→ **EXERCISE DIRECTIONS**
In the listing below, find the line containing "Instruction: Click the 标题 title input field" and the line containing "Select the Color menu item". Repeat exactly those two lines and every line between them, nothing more.

===

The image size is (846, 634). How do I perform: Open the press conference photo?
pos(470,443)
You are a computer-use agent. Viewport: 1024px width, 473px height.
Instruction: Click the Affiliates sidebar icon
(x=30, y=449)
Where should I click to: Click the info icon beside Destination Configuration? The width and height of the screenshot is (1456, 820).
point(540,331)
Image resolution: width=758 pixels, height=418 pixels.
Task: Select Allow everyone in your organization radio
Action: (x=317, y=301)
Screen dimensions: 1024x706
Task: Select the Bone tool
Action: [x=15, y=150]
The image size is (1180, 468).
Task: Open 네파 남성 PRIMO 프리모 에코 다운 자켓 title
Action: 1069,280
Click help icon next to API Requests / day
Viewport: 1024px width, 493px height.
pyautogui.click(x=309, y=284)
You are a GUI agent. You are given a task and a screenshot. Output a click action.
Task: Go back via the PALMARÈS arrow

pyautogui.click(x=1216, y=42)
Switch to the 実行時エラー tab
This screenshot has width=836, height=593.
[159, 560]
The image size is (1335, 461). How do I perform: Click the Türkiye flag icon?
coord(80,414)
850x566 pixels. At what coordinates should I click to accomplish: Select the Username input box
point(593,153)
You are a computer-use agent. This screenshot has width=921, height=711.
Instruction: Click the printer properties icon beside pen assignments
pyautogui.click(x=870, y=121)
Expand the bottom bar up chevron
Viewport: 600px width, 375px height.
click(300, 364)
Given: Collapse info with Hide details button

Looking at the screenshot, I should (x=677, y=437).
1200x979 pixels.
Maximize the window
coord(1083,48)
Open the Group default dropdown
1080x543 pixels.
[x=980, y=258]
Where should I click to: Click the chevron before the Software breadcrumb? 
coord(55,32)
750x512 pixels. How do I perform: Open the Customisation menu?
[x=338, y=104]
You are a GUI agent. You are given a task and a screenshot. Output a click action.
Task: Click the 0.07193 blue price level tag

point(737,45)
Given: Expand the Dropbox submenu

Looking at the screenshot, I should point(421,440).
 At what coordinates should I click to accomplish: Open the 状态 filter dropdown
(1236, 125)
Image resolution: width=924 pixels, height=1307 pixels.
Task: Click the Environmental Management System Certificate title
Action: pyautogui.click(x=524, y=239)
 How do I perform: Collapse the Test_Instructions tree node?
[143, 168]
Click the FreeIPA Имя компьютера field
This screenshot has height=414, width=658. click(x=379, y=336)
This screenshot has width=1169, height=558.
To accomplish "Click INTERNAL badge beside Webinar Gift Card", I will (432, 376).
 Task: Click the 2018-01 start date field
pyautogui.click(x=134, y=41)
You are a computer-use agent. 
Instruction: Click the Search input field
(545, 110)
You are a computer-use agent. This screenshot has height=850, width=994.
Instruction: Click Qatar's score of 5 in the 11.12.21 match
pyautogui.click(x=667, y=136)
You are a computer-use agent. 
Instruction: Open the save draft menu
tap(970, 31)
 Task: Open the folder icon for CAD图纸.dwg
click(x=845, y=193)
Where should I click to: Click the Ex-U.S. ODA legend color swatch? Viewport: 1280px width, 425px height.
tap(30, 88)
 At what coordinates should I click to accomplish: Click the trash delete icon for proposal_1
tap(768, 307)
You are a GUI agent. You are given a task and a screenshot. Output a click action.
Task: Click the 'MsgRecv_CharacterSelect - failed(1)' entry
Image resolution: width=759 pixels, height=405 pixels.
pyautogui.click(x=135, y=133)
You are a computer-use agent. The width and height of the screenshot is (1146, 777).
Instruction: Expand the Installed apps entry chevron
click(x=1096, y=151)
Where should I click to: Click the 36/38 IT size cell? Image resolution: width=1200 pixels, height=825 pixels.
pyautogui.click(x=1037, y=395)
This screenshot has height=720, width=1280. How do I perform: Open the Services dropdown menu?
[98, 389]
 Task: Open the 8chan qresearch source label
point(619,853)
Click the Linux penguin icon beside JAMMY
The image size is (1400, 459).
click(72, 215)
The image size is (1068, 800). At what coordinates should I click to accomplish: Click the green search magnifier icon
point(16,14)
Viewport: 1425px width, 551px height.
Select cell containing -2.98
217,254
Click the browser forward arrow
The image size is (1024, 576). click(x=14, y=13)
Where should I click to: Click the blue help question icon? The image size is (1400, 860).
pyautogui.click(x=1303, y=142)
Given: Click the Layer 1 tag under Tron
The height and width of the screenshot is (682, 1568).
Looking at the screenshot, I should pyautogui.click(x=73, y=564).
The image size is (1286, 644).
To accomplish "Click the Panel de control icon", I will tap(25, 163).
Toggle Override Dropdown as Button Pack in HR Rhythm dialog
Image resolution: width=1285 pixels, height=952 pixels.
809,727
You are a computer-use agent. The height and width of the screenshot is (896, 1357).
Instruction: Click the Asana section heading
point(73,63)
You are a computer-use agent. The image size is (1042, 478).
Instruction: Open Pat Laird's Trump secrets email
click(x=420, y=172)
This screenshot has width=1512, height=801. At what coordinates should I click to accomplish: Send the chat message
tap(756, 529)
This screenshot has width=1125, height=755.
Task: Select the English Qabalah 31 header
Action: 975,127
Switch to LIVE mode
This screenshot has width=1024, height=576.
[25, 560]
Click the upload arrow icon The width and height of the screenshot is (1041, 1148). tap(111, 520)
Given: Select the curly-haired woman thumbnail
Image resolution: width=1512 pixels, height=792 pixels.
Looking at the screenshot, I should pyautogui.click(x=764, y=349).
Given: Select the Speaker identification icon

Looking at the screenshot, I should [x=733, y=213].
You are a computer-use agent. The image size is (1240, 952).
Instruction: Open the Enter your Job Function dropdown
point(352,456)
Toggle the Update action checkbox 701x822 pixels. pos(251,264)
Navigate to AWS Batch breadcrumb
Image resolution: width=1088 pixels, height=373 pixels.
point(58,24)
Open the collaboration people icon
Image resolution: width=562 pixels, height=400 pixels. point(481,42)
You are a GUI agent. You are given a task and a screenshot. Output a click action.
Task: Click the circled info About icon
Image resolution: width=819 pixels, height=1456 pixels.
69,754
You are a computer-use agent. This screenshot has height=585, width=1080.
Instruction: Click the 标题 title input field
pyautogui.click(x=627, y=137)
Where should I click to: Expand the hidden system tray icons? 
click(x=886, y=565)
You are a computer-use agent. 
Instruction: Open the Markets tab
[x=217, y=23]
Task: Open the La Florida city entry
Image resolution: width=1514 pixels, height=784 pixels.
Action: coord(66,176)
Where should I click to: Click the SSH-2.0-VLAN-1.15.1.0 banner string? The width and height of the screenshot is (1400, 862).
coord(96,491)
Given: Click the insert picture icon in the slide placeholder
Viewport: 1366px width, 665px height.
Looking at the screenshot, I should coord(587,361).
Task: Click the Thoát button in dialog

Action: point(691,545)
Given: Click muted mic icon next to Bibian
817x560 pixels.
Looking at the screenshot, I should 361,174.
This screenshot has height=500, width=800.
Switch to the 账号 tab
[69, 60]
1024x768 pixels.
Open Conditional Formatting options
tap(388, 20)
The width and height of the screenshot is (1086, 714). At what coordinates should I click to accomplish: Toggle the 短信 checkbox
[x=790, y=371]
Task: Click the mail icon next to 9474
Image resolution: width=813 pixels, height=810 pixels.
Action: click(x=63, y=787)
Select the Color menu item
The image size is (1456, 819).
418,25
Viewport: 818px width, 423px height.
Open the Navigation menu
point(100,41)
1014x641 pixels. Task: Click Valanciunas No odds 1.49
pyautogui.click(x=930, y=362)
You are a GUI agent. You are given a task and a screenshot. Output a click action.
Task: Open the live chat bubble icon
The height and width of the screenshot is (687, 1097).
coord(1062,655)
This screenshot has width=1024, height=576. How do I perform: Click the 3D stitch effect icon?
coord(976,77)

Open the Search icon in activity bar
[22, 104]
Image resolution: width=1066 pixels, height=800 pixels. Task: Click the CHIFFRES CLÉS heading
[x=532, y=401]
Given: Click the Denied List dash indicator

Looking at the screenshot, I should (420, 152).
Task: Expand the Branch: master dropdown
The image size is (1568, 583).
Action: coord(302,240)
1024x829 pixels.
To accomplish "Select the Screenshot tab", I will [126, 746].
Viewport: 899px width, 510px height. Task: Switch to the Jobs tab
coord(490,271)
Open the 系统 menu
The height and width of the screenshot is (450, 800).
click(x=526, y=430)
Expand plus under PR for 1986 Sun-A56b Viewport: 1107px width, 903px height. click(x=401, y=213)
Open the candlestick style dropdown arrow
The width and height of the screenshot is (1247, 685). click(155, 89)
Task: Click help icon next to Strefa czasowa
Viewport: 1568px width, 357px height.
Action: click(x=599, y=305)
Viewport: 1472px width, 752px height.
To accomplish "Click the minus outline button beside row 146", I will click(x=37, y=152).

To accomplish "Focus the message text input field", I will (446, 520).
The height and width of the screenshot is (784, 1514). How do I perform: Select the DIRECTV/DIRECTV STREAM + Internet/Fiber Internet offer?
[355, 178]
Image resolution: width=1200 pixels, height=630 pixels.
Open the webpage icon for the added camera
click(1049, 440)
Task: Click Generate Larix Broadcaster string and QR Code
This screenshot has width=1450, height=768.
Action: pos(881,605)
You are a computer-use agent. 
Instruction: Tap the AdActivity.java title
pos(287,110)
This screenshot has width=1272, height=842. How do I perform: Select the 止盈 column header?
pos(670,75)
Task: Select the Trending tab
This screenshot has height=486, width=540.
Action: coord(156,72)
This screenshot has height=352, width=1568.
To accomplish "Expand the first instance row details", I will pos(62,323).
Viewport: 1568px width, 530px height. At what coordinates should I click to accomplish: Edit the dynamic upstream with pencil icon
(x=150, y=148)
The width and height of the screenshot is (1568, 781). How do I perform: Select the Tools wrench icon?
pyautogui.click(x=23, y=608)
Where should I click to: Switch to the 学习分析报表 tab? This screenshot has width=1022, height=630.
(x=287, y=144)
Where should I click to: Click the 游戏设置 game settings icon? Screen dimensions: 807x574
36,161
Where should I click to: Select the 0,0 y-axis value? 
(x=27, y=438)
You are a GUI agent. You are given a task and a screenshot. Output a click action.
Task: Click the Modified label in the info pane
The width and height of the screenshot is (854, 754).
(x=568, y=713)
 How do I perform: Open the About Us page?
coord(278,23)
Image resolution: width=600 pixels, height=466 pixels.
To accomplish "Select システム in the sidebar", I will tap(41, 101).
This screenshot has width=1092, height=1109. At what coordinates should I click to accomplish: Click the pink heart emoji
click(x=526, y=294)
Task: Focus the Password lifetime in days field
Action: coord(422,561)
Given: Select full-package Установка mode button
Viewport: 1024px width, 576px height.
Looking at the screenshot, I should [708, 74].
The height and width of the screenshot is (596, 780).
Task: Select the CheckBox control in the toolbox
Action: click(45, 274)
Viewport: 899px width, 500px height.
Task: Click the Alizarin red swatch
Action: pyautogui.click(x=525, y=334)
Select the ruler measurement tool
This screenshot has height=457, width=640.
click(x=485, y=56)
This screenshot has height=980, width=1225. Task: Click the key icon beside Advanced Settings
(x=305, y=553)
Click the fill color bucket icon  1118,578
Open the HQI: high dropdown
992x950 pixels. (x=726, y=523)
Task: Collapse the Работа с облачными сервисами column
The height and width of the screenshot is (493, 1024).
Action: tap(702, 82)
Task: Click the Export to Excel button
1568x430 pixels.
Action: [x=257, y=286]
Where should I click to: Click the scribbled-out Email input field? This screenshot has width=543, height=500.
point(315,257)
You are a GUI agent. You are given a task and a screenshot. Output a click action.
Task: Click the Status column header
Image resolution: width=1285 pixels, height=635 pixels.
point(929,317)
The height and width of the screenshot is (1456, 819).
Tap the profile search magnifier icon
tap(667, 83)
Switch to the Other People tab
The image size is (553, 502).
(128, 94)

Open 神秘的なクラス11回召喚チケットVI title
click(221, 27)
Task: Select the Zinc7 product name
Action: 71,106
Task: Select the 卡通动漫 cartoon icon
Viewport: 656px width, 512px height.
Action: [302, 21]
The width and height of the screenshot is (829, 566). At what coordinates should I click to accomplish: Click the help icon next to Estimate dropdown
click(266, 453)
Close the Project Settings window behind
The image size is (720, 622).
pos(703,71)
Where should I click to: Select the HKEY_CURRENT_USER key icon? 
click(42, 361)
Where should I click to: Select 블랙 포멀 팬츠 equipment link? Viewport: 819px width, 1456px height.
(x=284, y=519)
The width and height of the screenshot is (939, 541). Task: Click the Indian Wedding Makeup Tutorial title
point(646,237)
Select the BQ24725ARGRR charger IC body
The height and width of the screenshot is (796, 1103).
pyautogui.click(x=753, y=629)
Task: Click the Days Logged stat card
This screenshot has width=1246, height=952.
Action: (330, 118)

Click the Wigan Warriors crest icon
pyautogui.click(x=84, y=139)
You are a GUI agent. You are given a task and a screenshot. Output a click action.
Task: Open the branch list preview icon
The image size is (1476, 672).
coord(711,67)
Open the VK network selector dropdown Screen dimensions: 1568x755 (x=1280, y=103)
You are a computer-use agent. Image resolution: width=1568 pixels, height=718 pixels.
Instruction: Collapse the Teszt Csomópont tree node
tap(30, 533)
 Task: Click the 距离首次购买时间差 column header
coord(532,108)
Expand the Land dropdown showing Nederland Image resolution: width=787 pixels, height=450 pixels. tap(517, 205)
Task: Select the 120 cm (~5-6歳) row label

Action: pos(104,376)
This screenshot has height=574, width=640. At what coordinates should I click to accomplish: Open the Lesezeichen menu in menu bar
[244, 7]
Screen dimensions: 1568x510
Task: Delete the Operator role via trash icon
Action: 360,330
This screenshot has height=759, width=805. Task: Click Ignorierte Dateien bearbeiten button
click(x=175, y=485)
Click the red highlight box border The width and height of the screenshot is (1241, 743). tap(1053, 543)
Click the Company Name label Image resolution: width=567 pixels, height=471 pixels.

===

→ **ANSWER SPACE**
Instruction: Click the 标题 title input field
pyautogui.click(x=627, y=137)
Where should I click to: Expand the hidden system tray icons? 
click(x=886, y=565)
You are a computer-use agent. 
Instruction: Open the Markets tab
[x=217, y=23]
Task: Open the La Florida city entry
Image resolution: width=1514 pixels, height=784 pixels.
Action: coord(66,176)
Where should I click to: Click the SSH-2.0-VLAN-1.15.1.0 banner string? The width and height of the screenshot is (1400, 862).
coord(96,491)
Given: Click the insert picture icon in the slide placeholder
Viewport: 1366px width, 665px height.
Looking at the screenshot, I should coord(587,361).
Task: Click the Thoát button in dialog

Action: point(691,545)
Given: Click muted mic icon next to Bibian
817x560 pixels.
Looking at the screenshot, I should 361,174.
This screenshot has height=500, width=800.
Switch to the 账号 tab
[69, 60]
1024x768 pixels.
Open Conditional Formatting options
tap(388, 20)
The width and height of the screenshot is (1086, 714). At what coordinates should I click to accomplish: Toggle the 短信 checkbox
[x=790, y=371]
Task: Click the mail icon next to 9474
Image resolution: width=813 pixels, height=810 pixels.
Action: click(x=63, y=787)
Select the Color menu item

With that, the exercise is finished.